--- Exercise instructions ---
Will you extract the entries word for word? Images should not appear in the copy.

*** Source material ***

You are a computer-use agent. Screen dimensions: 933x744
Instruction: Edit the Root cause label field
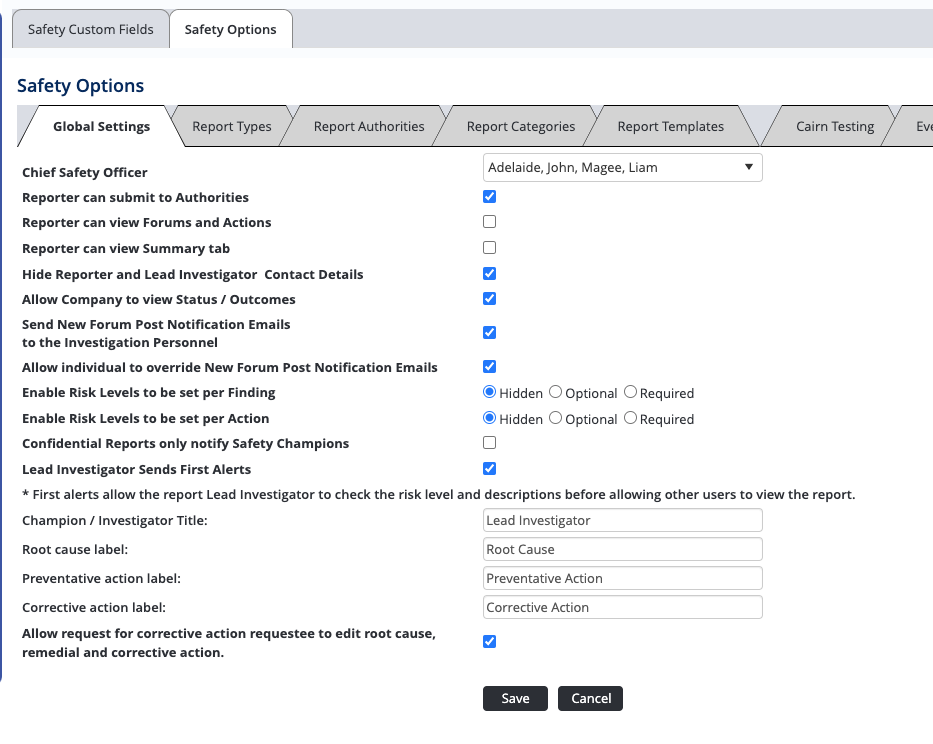click(x=622, y=549)
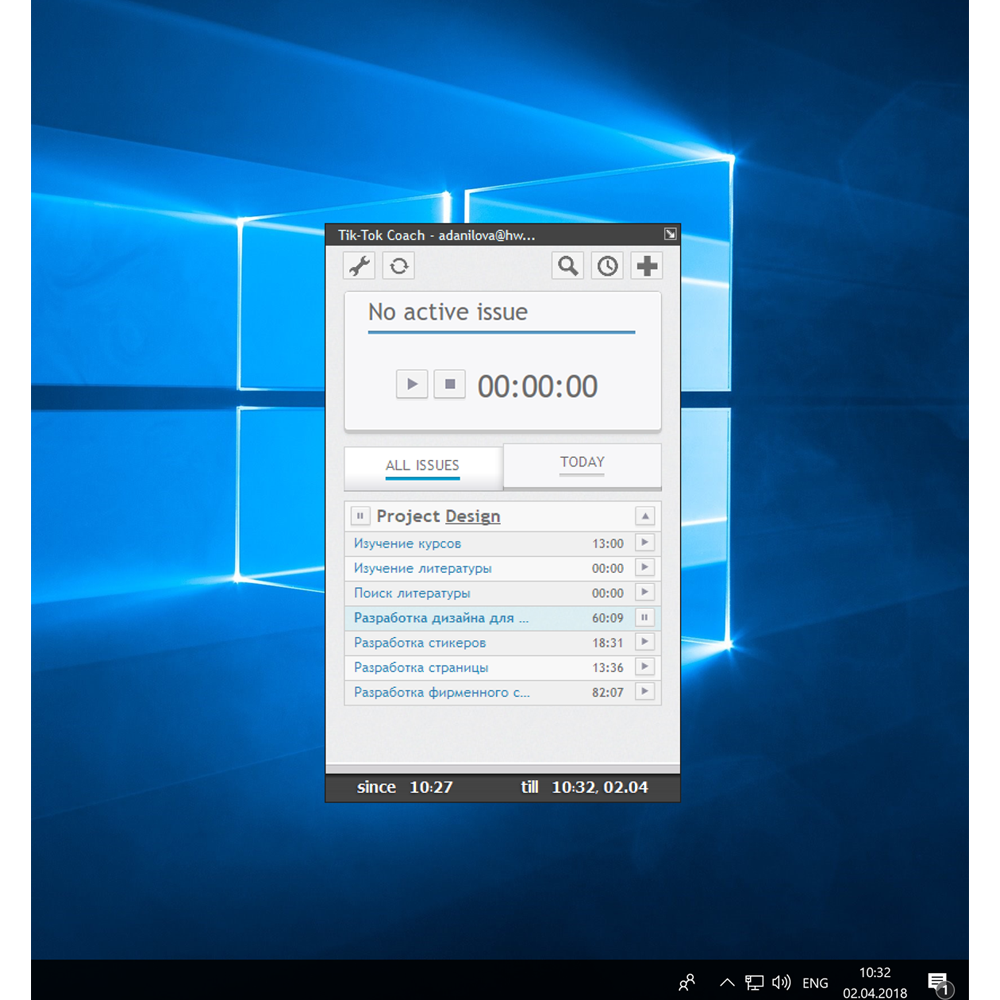Switch to the TODAY tab
1000x1000 pixels.
(x=582, y=462)
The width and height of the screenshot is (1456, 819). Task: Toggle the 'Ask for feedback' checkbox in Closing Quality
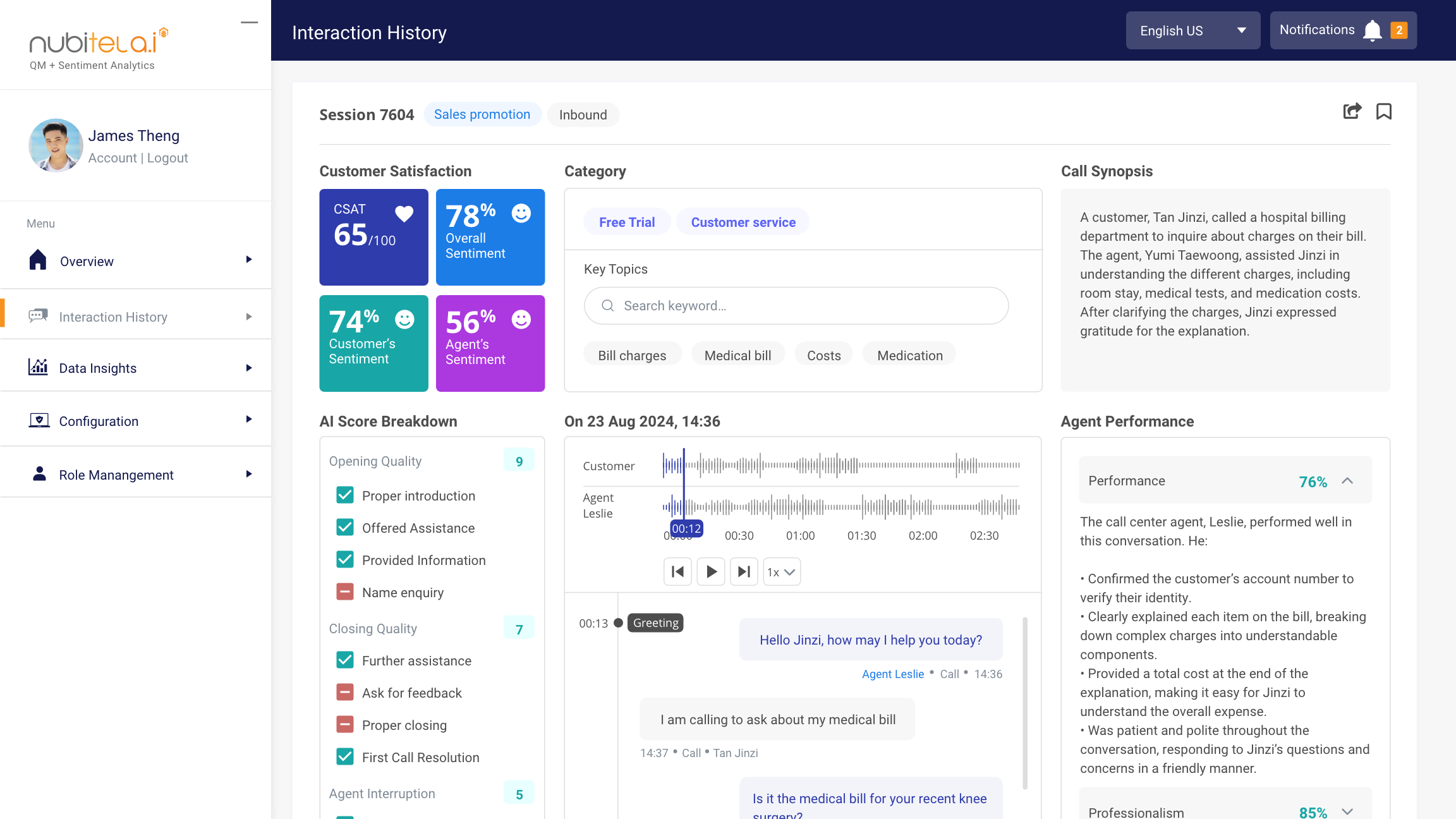click(x=345, y=693)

*** End of Source material ***

--- Exercise response ---
You are a computer-use agent. Screen dimensions: 933x744
Instruction: Edit the Root cause label field
click(x=622, y=549)
Switch to the TODAY tab
1000x1000 pixels.
(x=582, y=462)
The width and height of the screenshot is (1456, 819). Task: Toggle the 'Ask for feedback' checkbox in Closing Quality
click(x=345, y=693)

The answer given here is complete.